(Stored data entries)
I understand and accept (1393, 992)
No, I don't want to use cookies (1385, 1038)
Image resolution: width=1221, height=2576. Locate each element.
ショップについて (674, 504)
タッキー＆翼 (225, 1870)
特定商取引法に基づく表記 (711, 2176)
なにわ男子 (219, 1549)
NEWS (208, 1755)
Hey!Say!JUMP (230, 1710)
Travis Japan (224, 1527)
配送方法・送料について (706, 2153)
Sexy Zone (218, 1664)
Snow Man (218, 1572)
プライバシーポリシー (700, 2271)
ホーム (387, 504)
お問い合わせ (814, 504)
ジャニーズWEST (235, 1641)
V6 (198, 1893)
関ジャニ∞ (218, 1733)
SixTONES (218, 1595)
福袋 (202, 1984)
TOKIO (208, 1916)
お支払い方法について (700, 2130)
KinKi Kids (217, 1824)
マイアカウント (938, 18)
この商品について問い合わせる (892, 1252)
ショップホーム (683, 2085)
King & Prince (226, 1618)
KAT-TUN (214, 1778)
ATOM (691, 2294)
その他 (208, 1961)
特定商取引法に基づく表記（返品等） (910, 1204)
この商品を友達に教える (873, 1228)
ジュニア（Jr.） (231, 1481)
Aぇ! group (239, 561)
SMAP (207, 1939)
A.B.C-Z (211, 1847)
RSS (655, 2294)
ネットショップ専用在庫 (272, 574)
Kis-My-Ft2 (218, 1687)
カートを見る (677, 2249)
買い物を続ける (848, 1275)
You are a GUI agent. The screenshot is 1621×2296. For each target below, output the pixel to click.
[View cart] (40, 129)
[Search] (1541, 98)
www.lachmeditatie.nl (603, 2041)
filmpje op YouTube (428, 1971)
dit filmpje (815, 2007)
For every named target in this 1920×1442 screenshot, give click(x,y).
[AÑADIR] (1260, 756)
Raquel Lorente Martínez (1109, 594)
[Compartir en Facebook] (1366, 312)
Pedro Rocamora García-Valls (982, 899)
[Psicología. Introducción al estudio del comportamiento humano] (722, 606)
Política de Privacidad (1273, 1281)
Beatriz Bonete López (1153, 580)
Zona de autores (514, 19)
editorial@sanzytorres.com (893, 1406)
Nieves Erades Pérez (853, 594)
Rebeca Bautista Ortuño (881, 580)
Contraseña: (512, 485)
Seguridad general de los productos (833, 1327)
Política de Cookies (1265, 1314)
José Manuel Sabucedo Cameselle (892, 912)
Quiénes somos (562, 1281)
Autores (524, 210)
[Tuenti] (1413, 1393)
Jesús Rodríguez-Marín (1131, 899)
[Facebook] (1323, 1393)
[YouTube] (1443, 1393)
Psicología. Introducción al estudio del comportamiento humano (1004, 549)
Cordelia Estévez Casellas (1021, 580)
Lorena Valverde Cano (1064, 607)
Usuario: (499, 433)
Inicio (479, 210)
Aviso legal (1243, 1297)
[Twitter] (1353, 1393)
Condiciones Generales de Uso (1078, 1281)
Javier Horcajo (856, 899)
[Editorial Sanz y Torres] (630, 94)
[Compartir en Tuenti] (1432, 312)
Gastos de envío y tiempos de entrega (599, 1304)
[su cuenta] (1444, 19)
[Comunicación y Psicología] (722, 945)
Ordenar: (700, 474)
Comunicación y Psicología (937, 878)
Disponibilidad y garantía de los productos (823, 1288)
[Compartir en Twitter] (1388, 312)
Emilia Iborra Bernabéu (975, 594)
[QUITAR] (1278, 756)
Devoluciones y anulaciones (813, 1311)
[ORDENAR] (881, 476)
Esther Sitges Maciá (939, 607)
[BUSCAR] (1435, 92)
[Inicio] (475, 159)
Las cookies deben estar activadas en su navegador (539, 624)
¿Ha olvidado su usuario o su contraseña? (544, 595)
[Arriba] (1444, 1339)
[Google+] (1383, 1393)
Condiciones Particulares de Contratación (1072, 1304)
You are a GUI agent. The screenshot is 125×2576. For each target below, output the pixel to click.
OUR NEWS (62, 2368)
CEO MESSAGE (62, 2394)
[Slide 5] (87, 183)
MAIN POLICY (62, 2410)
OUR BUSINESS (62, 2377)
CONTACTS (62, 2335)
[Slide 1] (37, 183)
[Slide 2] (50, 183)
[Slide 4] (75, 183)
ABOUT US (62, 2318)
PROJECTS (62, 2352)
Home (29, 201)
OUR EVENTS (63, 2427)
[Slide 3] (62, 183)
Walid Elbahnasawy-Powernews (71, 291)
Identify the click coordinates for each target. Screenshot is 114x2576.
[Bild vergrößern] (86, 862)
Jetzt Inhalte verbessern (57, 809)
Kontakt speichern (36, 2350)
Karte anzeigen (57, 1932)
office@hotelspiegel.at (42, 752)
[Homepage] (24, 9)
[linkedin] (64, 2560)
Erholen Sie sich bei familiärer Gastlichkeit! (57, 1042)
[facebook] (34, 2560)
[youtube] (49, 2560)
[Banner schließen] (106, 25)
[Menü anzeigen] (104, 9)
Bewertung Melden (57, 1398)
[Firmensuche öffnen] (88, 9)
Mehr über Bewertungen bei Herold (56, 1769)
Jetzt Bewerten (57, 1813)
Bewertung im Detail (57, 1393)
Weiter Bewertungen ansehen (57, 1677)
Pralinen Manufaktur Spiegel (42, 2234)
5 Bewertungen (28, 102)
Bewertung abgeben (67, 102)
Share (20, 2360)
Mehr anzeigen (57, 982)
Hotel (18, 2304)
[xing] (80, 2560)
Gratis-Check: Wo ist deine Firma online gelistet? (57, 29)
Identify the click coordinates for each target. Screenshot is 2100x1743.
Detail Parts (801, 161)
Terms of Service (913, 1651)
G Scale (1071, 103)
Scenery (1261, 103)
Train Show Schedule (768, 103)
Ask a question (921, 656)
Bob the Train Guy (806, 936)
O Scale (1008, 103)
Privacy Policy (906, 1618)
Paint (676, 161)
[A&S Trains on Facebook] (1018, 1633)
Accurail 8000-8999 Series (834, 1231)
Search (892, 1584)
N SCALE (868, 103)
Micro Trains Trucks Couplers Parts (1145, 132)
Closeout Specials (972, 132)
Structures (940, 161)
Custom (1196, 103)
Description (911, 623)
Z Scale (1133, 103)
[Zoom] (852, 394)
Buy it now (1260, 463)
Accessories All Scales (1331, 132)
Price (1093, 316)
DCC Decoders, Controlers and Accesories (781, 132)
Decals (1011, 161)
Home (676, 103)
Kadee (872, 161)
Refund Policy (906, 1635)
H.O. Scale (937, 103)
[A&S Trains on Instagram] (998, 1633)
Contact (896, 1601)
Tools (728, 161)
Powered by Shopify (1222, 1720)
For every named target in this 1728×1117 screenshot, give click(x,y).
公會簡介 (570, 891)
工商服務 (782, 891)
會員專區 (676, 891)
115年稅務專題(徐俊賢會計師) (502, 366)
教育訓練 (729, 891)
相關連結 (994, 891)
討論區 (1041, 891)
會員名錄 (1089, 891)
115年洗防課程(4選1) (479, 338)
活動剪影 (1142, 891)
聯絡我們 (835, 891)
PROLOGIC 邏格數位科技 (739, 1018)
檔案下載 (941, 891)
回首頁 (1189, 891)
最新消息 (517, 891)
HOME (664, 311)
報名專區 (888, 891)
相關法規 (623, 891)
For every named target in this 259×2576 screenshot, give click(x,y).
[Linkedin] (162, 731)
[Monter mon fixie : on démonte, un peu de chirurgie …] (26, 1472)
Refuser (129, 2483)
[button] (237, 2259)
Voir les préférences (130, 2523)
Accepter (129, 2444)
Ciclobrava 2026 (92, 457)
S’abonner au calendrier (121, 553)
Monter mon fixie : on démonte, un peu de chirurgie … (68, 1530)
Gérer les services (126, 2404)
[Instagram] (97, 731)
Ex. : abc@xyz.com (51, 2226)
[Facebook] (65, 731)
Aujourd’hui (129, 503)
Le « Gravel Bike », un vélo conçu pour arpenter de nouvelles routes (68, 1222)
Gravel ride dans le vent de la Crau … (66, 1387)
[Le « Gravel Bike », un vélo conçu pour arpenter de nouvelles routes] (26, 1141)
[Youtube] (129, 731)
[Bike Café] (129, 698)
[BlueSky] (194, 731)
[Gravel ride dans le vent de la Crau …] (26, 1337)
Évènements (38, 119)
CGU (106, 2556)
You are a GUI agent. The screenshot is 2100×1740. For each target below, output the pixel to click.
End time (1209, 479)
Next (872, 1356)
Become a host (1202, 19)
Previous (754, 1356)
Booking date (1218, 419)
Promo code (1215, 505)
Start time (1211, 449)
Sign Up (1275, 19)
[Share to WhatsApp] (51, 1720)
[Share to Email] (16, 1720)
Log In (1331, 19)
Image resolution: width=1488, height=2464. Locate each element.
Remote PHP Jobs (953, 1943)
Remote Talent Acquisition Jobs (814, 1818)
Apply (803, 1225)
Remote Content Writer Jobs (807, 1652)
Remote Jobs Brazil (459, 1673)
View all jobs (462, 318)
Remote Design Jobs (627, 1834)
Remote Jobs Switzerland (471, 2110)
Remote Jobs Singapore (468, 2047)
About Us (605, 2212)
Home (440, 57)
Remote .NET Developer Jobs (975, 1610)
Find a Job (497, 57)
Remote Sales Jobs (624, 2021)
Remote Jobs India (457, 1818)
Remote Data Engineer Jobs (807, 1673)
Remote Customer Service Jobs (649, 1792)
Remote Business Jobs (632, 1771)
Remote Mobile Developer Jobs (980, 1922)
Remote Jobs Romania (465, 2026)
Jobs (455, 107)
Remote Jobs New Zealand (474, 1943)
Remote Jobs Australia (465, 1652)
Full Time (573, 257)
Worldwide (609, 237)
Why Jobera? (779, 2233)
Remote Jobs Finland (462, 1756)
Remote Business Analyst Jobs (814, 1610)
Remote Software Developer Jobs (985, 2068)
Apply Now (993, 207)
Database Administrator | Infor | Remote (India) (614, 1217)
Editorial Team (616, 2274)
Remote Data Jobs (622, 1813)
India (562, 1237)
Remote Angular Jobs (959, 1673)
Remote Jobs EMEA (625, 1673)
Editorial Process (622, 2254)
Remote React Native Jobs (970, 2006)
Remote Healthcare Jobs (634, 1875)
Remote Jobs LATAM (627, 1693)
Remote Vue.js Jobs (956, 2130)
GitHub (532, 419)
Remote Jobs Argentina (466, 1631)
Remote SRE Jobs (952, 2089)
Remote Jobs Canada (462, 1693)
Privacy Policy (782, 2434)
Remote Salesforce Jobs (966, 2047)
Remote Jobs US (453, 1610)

#### Problem to work on
From the line that has "會員名錄 (1089, 891)" through the line that has "相關法規 (623, 891)", copy every line exactly as it appears above, and leave out all others.

#### Exercise response
會員名錄 (1089, 891)
115年洗防課程(4選1) (479, 338)
活動剪影 (1142, 891)
聯絡我們 (835, 891)
PROLOGIC 邏格數位科技 (739, 1018)
檔案下載 (941, 891)
回首頁 (1189, 891)
最新消息 (517, 891)
HOME (664, 311)
報名專區 (888, 891)
相關法規 (623, 891)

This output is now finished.